Leaders understand that learning encourages others. So they provide learning opportunities. They set expectations for learning and create learning cultures. They model continual learning by being vulnerable enough to take advantage of their own learning opportunities.

They encourage learning because they know learning is an encouragement.

When leaders do not create a learning environment, people don’t know what to do in times of turmoil and change. Fear, anger, confusion and anxiety settle in. These emotions make it difficult to focus and are scientifically shown to limit cognitive abilities.

When people fail, these emotions are magnified. Leaders who do not treat failures as learning opportunities amplify the devastating effects of these emotions.

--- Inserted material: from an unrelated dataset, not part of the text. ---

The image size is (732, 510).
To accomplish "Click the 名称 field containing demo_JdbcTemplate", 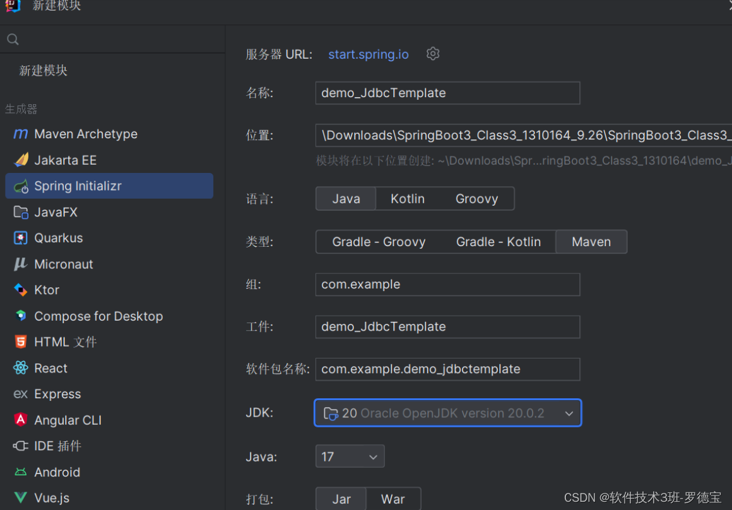I will pos(447,93).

When leaders look backwards instead of forwards and hold past failures against others, they ensure that people will become discouraged.

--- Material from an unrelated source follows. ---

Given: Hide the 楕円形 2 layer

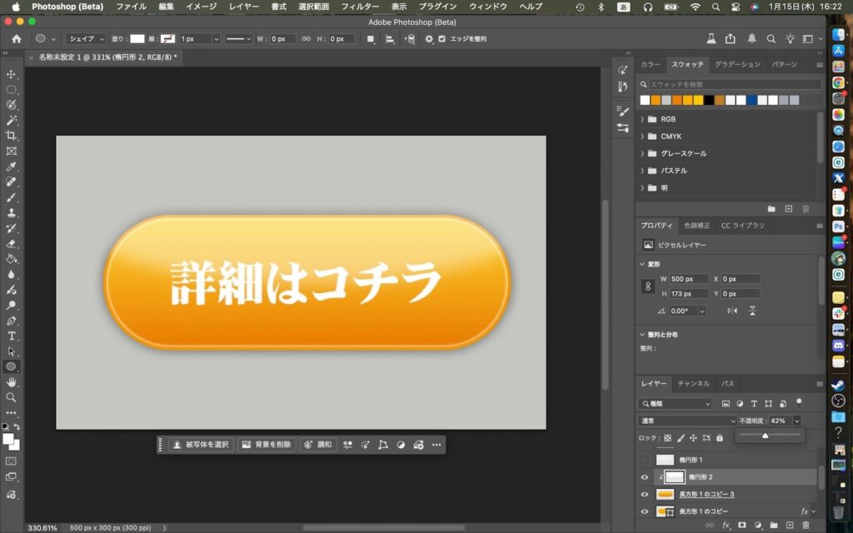Looking at the screenshot, I should [644, 477].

The inverse is also true. Leaders who foster positive emotions by creating learning climates have upbeat, happy and inclusive teams who are open to even more learning. Performance improves because interest and capacity is expanded with the ability to do more cognitively demanding tasks.

Looking forward is inspiring. People want to invest in dreams and goals that matter. They want to learn. In service of achieving those goals, encouraging (which means “to put courage into”) makes it easier for everyone to keep working toward those goals.

In healthy learning cultures, people seem more like eager college students and less like the adults who believe you can’t teach an old dog new tricks.

Remember, in college, how your focus was on your goals and your dreams and your hopes of attaining something more? You were not resistant to learning, but actually excited by the possibilities of it. Post college, in workplaces, learning sometimes seems to be about fixing people or takes on a remedial tone.

Naturally, people who feel the learning experience is going to be negative will resist it. They can’t benefit when they are resistant.

Are you encouraging others by encouraging learning? As a leader look around your organization and see where the opportunities for more learning might lie. Tackle some new learning opportunities of your own. Make every experience a link to learning.

Graphic Showing Connect to Lead LogoDeb Calvert is a TLC Certified Master and expert on the evidence-based Five Exemplary Practices of Leaders. Book Deb today to speak at your leadership events, and subscribe to our weekly CONNECT2Lead Newsletter for weekly blog posts and bonus resources.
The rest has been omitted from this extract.